The way the framework is set up, I need two buffers
for input and output data. Because these buffers are
continuously filled and emptied as a FIFO queue, it made sense
to make it a circular buffer. In the repository, this is implemented in
modport.c
.
One of the goofs that I ran into was that I was incrementing the
position of the queue when I added elements to it rather than its
length. Oops.
An addendum
While circular buffers are great, and worked fine for this application, I think it actually would have made more sense to make it a ping-pong buffer, as one way to implement the communication framework is to make the output buffer a concatenation of the input buffer and the additional data for the module, with one modification at the beginning of the input queue. I think I would also have to change the communication protocol to send the number of bytes rather than the number of modules, which limits throughput more than I would like. Also, I like the idea that the data packet can be indefinite, so I'll probably leave it as is until I hit a performance obstacle.
Obstacles
I spent much longer than I should have trying to figure out why the protocol was working with the switches, but not the capacitive sensing. A third of the time was because the initialization was commented out, and the remainder is because the initializations have to be in a particular order for some reason.

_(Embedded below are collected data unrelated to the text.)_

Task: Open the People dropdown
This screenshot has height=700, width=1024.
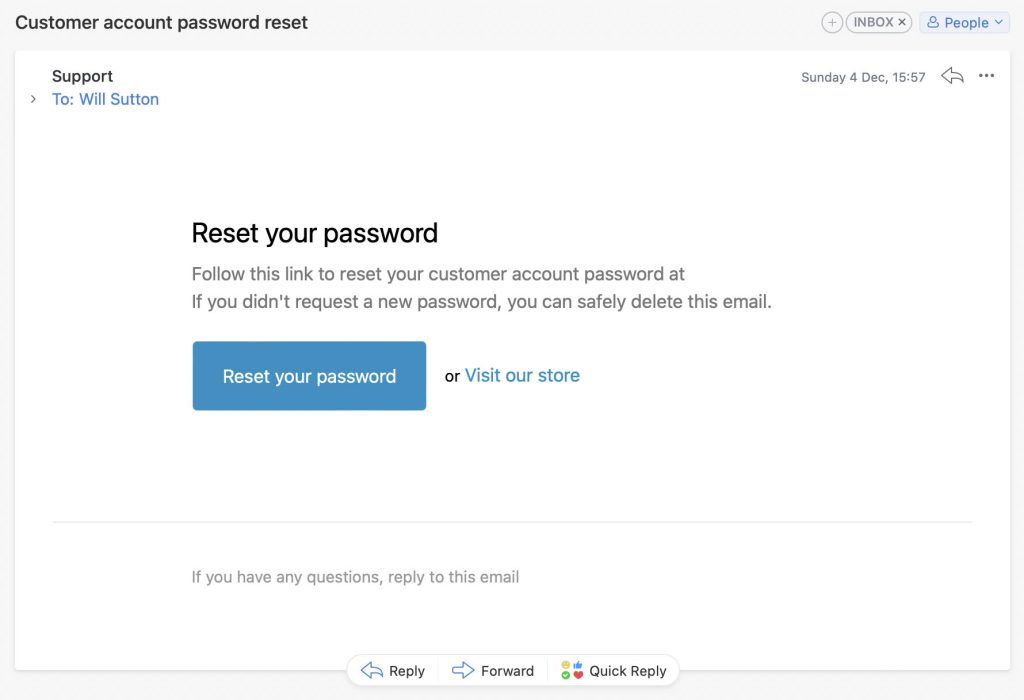Action: 964,23
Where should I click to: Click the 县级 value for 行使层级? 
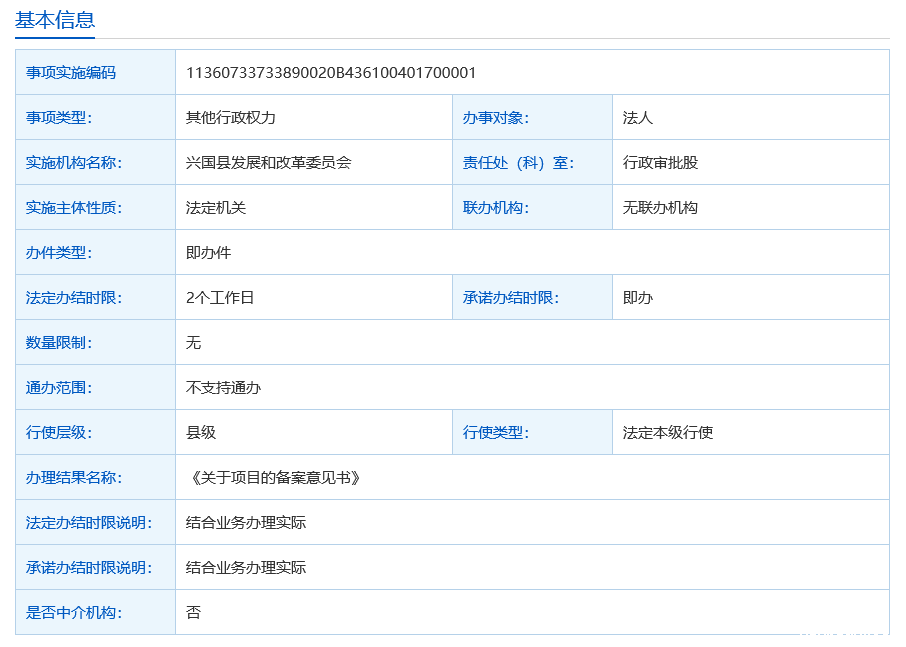[201, 433]
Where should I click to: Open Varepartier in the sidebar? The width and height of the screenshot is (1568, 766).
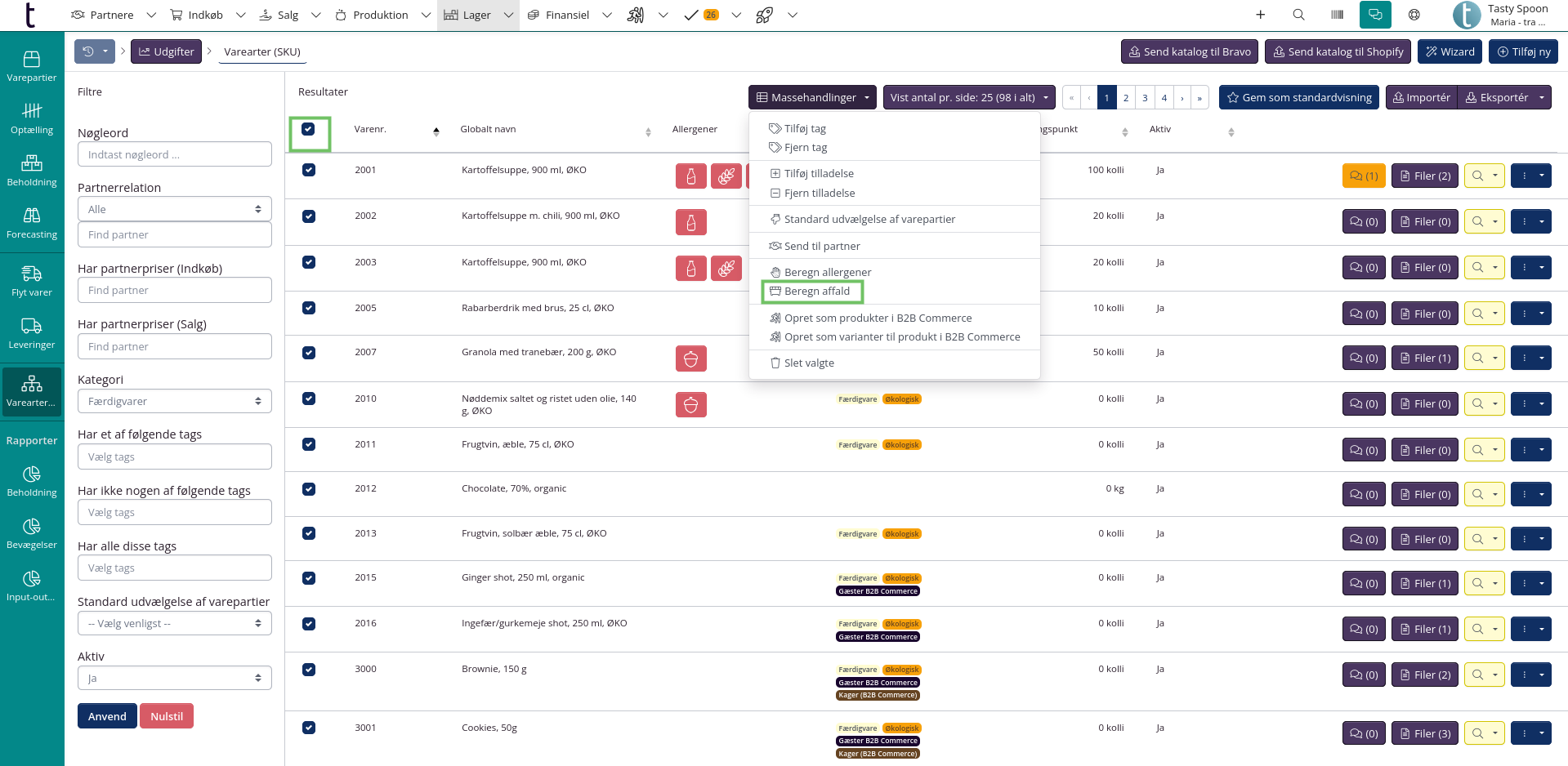(x=31, y=66)
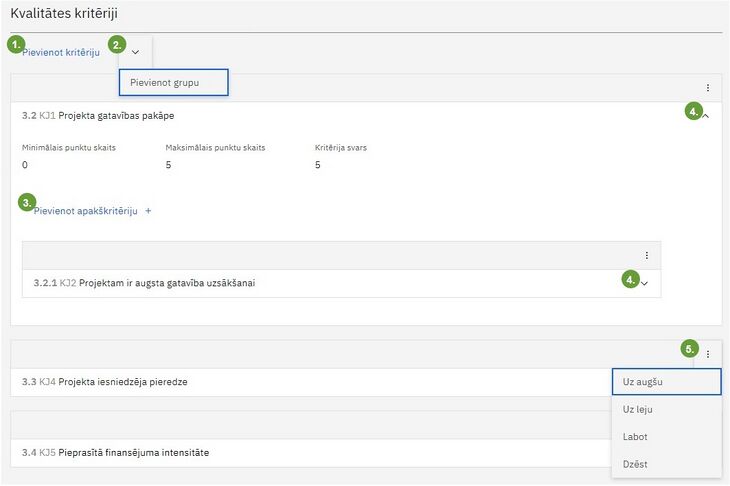Choose Uz leju in context menu
The width and height of the screenshot is (730, 486).
click(x=667, y=409)
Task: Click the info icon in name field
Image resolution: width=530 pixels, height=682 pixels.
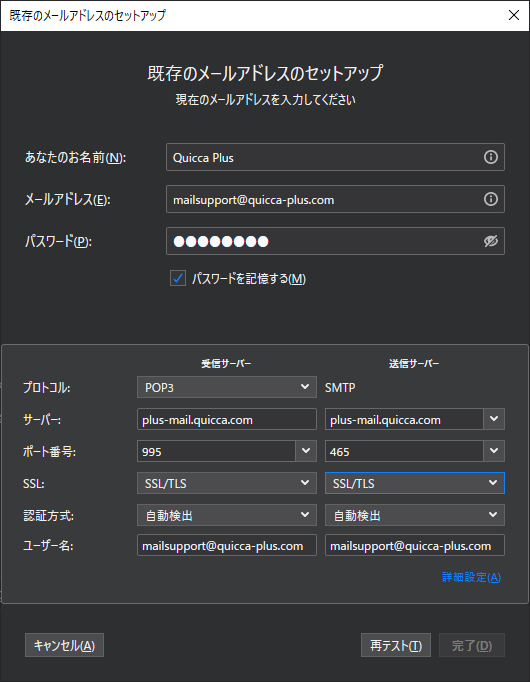Action: coord(490,157)
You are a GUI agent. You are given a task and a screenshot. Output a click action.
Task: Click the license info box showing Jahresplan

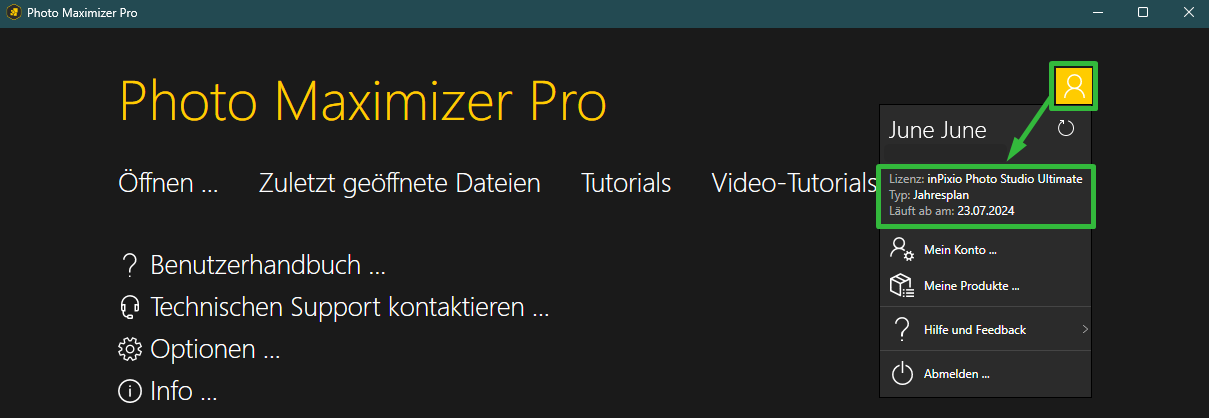(x=986, y=196)
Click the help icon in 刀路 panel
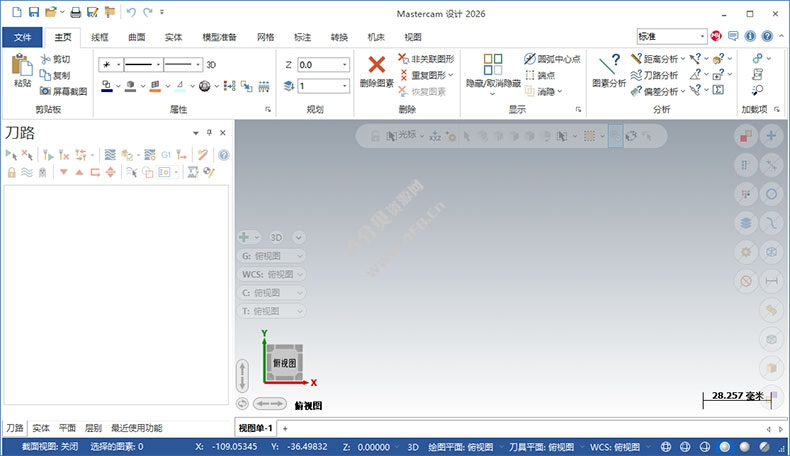 tap(223, 155)
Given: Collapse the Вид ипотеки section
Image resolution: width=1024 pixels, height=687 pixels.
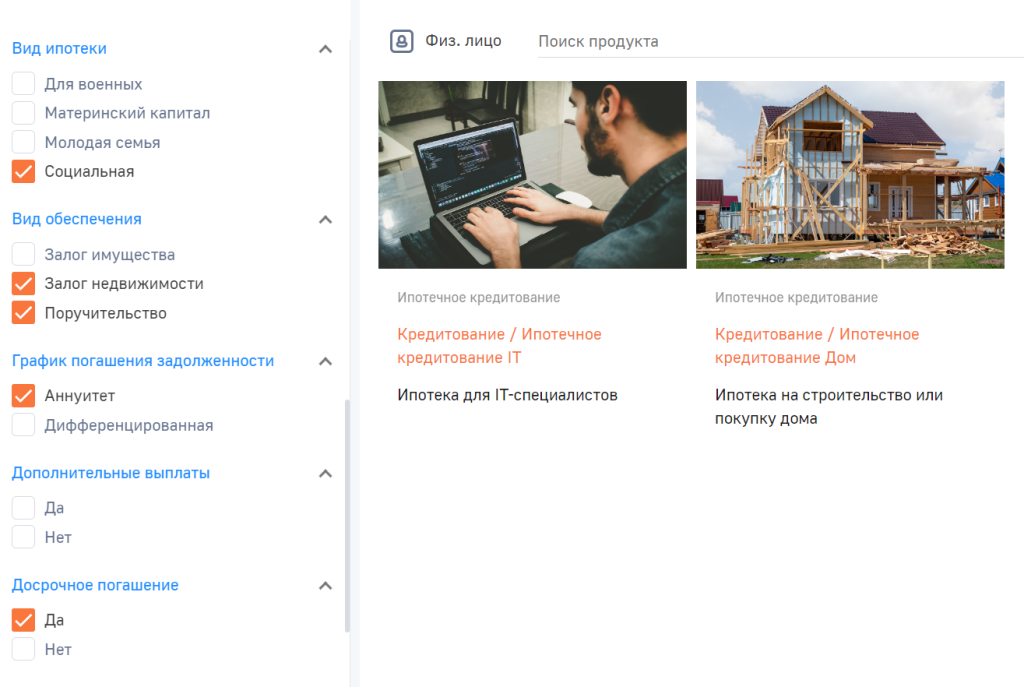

The only thing that I haven't figured out yet is why the TM4C (the main module that produces the sound) won't communicate over SPI with its child modules. Serial communications are definitely being initiated, but there is no data being transferred between the two microcontrollers. I suspect it has something to do with the fact that TI uses SSI, which has Rx and Tx, while the ATtiny uses SPI, which has LOMI and LIMO. Either that or it's a 3.3v vs 5v issue. Now that I think about it, it's almost certainly the latter.
an aside regarding the silly name
The goal of this project was to create a modular instrument framework that I could use in the future to more quickly produce digital instruments. I spent roughly 20 minutes jumping around on Wikipedia until I ended up on the entry for aliquot stringing, and after seeing the keywords "several" and "sympathetically", I figured it would be a good name for the project given the goals. I also took out a letter for better search engine optimization.
Closing thoughts
Though I didn't end up with a fully functional instrument, I achieved all but one of my goals. I have a thing that takes an input and a thing that makes sound, and now all I need to do is put them together. Based on my initial tests, the latency in communication between modules is pretty much negligible. I haven't tested it with more than 4 modules, but the results seemed negligible at a small scale, and I'm fairly certain that most of the observed latency was caused by communication with the LEDs rather than the communication between the modules themselves. One thing to test in the future is using a bus protocol like CAN or I2C (preferably CAN due to bidirectional multi-leader capabilities) rather than a serial protocol, as it could help with scalability.